Revise the entries from the line with "Where should I click to: Click" to the line with "click(x=1001, y=222)", changing "speedup value" to "speedup figure" and leaving everything else the same.
◆ ◆ ◆ ◆
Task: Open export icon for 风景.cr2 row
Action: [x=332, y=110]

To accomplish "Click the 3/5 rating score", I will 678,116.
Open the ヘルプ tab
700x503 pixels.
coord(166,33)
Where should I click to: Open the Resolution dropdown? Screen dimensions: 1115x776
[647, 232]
◆ ◆ ◆ ◆
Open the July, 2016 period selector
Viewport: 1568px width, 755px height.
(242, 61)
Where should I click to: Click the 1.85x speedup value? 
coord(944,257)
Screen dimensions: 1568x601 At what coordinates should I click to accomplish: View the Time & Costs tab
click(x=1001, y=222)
◆ ◆ ◆ ◆
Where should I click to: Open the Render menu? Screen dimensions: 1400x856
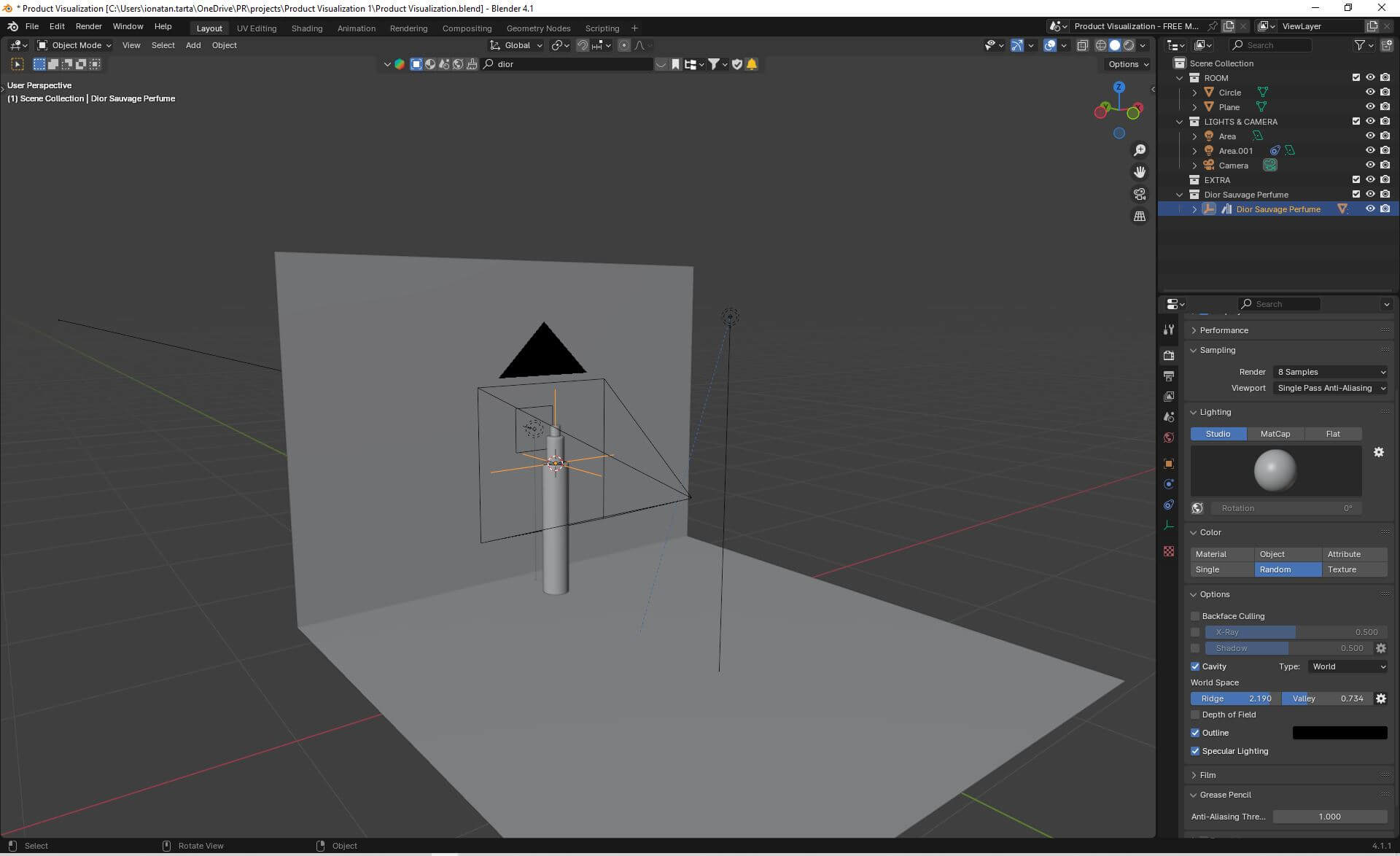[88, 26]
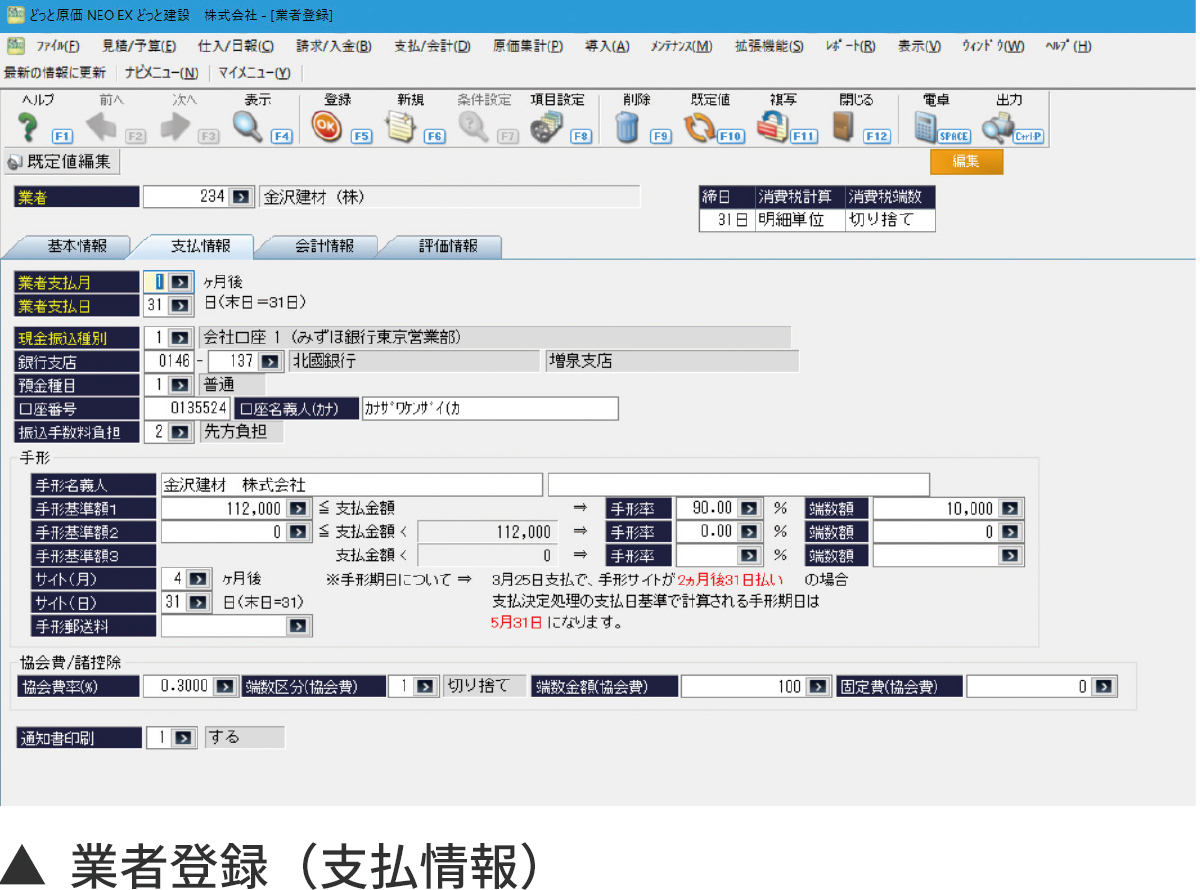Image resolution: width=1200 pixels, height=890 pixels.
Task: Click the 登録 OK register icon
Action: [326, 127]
◆ ◆ ◆ ◆
ANSWER TO THIS TASK »
Where should I click to: Click the 1.85x speedup figure? 
coord(944,257)
Screen dimensions: 1568x601 At what coordinates should I click to accomplish: View the Time & Costs tab
click(x=1001, y=222)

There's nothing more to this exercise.